■ **TASK DESCRIPTION**: Where a line in the records below includes "agent", pull that line out.

[Saved entries]

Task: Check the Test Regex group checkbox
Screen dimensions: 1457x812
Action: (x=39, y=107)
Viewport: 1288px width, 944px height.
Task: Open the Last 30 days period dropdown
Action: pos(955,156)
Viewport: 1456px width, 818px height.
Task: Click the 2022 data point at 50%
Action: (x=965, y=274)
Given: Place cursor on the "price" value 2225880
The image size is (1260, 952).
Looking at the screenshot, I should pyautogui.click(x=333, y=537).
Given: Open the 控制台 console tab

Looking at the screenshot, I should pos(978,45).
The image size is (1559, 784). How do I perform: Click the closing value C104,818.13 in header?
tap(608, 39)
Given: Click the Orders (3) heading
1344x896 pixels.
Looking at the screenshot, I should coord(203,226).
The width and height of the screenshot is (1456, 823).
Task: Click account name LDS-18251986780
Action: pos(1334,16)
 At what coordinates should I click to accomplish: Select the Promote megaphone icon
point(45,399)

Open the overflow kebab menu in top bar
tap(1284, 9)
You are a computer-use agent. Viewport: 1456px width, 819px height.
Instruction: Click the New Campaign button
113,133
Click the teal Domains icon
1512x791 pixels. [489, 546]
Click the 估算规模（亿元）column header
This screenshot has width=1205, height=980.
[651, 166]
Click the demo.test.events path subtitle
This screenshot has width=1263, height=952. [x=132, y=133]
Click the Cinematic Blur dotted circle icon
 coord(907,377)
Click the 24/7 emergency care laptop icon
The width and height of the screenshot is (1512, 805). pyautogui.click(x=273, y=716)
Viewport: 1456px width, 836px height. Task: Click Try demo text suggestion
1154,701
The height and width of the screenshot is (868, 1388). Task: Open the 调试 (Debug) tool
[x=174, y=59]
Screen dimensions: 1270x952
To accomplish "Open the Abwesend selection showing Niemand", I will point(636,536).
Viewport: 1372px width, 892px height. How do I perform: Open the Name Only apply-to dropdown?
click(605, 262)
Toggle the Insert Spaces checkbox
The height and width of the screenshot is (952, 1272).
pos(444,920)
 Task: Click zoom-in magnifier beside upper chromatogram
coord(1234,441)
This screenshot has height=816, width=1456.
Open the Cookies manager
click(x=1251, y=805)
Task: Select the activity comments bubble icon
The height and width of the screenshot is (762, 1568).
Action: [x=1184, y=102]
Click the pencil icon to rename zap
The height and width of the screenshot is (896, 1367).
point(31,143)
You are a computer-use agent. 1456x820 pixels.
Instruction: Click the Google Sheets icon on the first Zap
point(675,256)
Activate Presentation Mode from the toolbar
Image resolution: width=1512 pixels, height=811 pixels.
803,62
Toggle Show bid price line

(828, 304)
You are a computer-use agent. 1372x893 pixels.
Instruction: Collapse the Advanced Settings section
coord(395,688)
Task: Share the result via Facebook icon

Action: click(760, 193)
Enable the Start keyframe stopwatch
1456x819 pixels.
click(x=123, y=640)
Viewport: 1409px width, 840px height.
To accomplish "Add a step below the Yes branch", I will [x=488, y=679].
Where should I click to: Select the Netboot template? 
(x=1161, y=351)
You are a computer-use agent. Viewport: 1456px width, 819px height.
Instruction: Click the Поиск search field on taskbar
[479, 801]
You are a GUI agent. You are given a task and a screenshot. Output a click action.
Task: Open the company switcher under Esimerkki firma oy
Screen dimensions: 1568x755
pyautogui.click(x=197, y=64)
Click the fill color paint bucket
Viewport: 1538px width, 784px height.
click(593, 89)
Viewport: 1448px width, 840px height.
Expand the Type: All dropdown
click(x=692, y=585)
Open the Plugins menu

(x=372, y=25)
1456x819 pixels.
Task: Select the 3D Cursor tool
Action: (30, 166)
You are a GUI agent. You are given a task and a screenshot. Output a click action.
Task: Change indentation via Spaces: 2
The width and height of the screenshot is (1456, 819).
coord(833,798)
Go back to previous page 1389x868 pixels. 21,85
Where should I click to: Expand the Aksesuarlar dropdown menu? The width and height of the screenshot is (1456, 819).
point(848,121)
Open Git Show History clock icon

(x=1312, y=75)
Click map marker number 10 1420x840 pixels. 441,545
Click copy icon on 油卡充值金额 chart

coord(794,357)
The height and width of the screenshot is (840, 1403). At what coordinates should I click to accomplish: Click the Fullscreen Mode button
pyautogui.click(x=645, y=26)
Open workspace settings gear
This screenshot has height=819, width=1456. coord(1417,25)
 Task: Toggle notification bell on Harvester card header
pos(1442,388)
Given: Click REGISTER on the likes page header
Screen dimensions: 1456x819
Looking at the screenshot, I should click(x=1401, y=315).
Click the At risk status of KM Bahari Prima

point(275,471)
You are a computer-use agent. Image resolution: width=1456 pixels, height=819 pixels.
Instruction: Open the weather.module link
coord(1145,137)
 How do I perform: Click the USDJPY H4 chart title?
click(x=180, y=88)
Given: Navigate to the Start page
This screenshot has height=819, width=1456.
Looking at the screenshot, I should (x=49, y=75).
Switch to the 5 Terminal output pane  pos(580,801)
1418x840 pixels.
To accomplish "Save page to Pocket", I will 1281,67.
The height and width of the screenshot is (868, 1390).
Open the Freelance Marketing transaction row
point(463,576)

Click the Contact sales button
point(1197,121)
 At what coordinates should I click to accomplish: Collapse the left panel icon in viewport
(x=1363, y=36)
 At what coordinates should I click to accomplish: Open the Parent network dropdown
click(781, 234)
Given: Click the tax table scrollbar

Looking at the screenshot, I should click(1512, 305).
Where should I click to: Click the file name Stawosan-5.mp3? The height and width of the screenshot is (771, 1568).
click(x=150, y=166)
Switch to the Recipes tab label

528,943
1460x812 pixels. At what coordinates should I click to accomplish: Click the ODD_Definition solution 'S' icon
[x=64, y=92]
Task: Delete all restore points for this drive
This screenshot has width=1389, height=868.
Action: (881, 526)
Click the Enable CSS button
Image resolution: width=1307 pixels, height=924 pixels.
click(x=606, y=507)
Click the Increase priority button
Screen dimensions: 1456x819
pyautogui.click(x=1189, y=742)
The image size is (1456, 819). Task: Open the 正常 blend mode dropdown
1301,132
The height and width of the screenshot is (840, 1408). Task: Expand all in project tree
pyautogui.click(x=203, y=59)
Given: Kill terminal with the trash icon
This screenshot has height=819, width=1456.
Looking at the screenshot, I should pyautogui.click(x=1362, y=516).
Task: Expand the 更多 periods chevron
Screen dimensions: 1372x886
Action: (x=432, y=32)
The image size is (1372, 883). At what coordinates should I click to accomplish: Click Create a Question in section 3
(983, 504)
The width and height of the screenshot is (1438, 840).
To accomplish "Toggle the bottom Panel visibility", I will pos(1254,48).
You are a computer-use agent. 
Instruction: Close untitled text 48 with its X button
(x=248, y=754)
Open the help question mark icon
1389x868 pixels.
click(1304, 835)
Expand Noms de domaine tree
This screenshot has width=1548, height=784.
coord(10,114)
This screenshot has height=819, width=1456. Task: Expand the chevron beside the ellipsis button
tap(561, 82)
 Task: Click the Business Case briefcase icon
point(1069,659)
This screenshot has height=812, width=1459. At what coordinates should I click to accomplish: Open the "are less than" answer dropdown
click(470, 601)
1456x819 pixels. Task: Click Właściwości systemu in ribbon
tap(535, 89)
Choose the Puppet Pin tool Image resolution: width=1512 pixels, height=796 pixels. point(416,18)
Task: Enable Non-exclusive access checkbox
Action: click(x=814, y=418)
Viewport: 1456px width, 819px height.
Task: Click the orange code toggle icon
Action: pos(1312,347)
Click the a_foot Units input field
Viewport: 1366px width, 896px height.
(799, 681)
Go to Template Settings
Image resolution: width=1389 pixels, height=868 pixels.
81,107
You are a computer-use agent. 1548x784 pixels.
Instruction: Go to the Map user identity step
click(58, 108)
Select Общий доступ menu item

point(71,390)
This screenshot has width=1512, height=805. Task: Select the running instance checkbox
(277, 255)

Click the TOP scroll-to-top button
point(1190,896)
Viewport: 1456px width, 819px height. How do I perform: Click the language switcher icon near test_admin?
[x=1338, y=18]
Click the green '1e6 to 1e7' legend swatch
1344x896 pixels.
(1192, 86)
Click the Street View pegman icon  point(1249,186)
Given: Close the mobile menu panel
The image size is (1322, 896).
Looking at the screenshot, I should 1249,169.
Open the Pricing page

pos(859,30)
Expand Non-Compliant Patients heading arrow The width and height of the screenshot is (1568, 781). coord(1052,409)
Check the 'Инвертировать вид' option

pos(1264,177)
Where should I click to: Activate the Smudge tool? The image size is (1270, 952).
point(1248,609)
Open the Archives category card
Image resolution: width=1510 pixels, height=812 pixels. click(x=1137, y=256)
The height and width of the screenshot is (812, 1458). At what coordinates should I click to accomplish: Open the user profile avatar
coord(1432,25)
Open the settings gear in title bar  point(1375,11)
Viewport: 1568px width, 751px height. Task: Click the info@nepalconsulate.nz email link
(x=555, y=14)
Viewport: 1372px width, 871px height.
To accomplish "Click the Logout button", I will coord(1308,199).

■ **SOLUTION**:
You are a computer-use agent. Viewport: 1456px width, 819px height.
You are a computer-use agent. 1456x820 pixels.
You are a computer-use agent. 1372x893 pixels.
You are a computer-use agent. Viewport: 1456px width, 819px height.
You are a GUI agent. You are given a task and a screenshot. Output a click action.
You are a GUI agent. You are given a task and a screenshot. Output a click action.
You are a computer-use agent. Image resolution: width=1456 pixels, height=819 pixels.
You are a computer-use agent. 
You are a computer-use agent. 1548x784 pixels.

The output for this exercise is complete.